Knowladge of God and the early kabbalah Jonathan Dauber
Disputation_of_Barcelona (July 20–24, 1263)
"Does he mean to say that the sages of the Talmud believed in Jesus as the messiah and believed that he is both human and divine, as held by the Christians? However, it is well known that the incident of Jesus took place during the period of the Second Temple. He was born and killed prior to the destruction of the Temple, while the sages of the Talmud, like R. Akiba and his associates, followed this destruction. Those who compiled the Mishnah, Rabbi and R. Nathan, lived many years after the destruction. All the more so R. Ashi who compiled the Talmud, who lived about four hundred years after the destruction. If these sages believed that Jesus was the messiah and that his faith and religion were true and if they wrote these things from which Friar Paul intends to prove this, then how did they remain in the Jewish faith and in their former practice? For they were Jews, remained in the Jewish faith all their lives, and died Jews - they and their children and their students who heard their teachings. Why did they not convert and turn to the faith of Jesus, as Friar Paul did? ... If these sages believed in Jesus and in his faith, how is it that they did not do as Friar Paul, who understands their teachings better than they themselves do?"[7]
Nachmanides also argued that since the appearance of Jesus of Nazareth, the world had still been filled with violence and injustice, and among all religions, he claimed that the Christians were the most warlike.

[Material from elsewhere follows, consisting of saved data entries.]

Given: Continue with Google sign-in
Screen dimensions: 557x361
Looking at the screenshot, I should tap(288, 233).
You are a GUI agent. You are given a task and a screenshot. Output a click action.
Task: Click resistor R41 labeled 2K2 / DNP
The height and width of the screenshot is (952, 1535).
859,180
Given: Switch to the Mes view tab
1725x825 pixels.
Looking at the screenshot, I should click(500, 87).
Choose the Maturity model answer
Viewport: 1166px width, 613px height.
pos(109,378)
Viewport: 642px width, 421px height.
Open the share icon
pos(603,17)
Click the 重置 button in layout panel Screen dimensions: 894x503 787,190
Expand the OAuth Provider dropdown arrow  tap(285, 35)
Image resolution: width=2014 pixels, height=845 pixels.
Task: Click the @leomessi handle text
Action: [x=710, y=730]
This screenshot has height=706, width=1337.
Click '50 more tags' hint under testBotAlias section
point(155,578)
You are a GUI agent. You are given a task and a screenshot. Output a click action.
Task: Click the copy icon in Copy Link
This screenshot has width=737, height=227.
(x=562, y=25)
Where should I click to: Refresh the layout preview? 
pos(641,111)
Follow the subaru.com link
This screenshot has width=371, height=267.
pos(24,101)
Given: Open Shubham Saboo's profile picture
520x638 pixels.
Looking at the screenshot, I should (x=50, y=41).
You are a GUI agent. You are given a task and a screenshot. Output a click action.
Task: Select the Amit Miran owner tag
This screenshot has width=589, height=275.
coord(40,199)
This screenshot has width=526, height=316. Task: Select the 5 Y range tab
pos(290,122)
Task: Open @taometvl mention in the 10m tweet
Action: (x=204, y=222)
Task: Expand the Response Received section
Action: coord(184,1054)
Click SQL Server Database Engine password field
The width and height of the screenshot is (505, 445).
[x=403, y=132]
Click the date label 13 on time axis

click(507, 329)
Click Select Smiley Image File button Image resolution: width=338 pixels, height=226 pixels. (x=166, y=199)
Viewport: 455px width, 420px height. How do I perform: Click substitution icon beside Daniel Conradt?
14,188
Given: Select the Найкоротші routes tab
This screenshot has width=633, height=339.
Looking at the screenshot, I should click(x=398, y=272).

He asserted that questions of the Messiah are of less dogmatic importance to Jews than most Christians imagine, because it is more meritorious for the Jews to observe the precepts of the Torah under a Christian ruler, while in exile and suffering humiliation and abuse, than under the rule of the Messiah, when every one would perforce act in accordance with the Law.
At the end of the disputation, James I awarded Nachmanides a prize of 300 gold coins and declared that never before had he heard "an unjust cause so nobly defended."[8] On the Shabbat after the debate, the king also attended the Sinagoga Major de Barcelona, arguably one of the oldest synagogues in Europe,[9][10] and addressed the Jewish congregants there, "a thing unheard of during the Middle Ages".[11]
Since the Dominicans claimed victory, Nachmanides left Aragon never to return again and in 1267 he settled in Palestine. There he founded a synagogue in the Old City of Jerusalem, the Ramban Synagogue.[12] It is the oldest synagogue in Jerusalem.